Here’s my advice for high school students:
- Improve your study habits. Most of your peers are terrible at studying. Having a decent set of habits can make a big difference in the simplicity of your schedule. Work some place that’s not your house. Don’t write papers with the internet on. Follow a schedule. You’re a Study Hacks reader, you know the drill…
- Refuse to be overloaded. High school students sometimes ask me how to choose a course schedule. My advice: choose the most challenging schedule that you can handle without having to work late at night on a regular basis. Make this non-negotiable. If the schedule you want forces you to stay up late then it’s too hard for you.
- Slash and burn your activities. There is a lot of weird lore circulating through high schools about what sort of activities you need to get into a good college. Let me make this simple: it’s almost all entirely wrong. The whole laundry-list, I need to have many different activities to show off different aspects of my “personality” approach is dead. It doesn’t work. Here is who Harvard wants to admit: Bob Dylan with good SAT scores. In other words, they want a really interesting, original, innovative person whom they have no doubt can handle the academic challenge of the school. So take a reasonable course load. Do well. Then in your extracurricular life, cut out that stupid internship at the local science lab and the volunteering trip to teach good nutrition to crippled orphan nuns with speech impediments, and, instead, focus on becoming an interesting person. Talk to other interesting people. Go to interesting things. Try interesting things. Surprise people. You’ll be happier and the admissions officers will be pleased — finally! — to see real.
- Start studying for your SATs very early. If you want to maximize the schools you get into while minimizing stress, then the most time-efficient formula: be a really interesting person, that everyone likes, and that gets involved in weird, interesting things, and who did fine in his classes — but certainly not valedictorian material — and who, by the way, has an outstanding SAT score. Bonus points if you hit the score on your first try (they see how many times you took the test.) This fits an admission officer’s preferred storyline that you’re this fascinating, brilliant young person whose too busy living life to obsess over every last test in class, but, when faced with the SAT, blew it away no problem.
My final advice is to ignore your friends’ (and their parents’) theories about getting into college. If they’re anything like me at that age: they’re idiots.
From the reader mailbag:
What time management advice do you have for a student who’s heavily involved in research?
From my experiences I can identify two big ideas for how best to integrate undergraduate research into your schedule. The first: stop making research compete with your classes. For example: I did a lot of my undergraduate research during two summers. (I dug up some departmental support to hang around on campus.) In addition, during two semesters of my senior year I arranged for my research to take the place of a regular class. One semester I got credit through the auspices of a “thesis writing” course offered by my department, the other semester I just took a reduced course load (I had some AP credits burning a hole in my scholastic pocket). This avoided me having to pit research against a full slate of classes.

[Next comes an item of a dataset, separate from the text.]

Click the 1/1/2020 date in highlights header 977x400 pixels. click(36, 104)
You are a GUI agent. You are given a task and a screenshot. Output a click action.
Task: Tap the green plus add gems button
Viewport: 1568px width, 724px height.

There were some times, of course, in which I was taking a full course load and still had some research to complete. In these occasions I dialed back my obligation to my main extracurricular (writing) to free up some more time and then — this is key — integrated regular research time into my autopilot schedule.
This technique of reduce then regularize is the only way I’ve seen students make good progress on research during a normal full term.
From the reader mailbag:
I’m enjoying your book How to Win at College and I am intrigued by your chapter “Do One Thing Better than Anyone Else.” I’m having a difficult time thinking of what I do or could do better than any own I know. How should I go about finding a hidden talent of mine?
Don’t get caught up on talents. Just focus on one activity that seems interesting and go above and beyond. For example, let’s say you like writing for the school paper. Make it your only activity. Go after better stories. Get more quotes. Don’t write the shit filler that a lot of young student writers do when they’re short on time and bored. Try to become an editor. Try to get articles picked up on college news wire. In short, become known for being really good at being a journalist.
The same logic applies to just about any activity that catches your interest.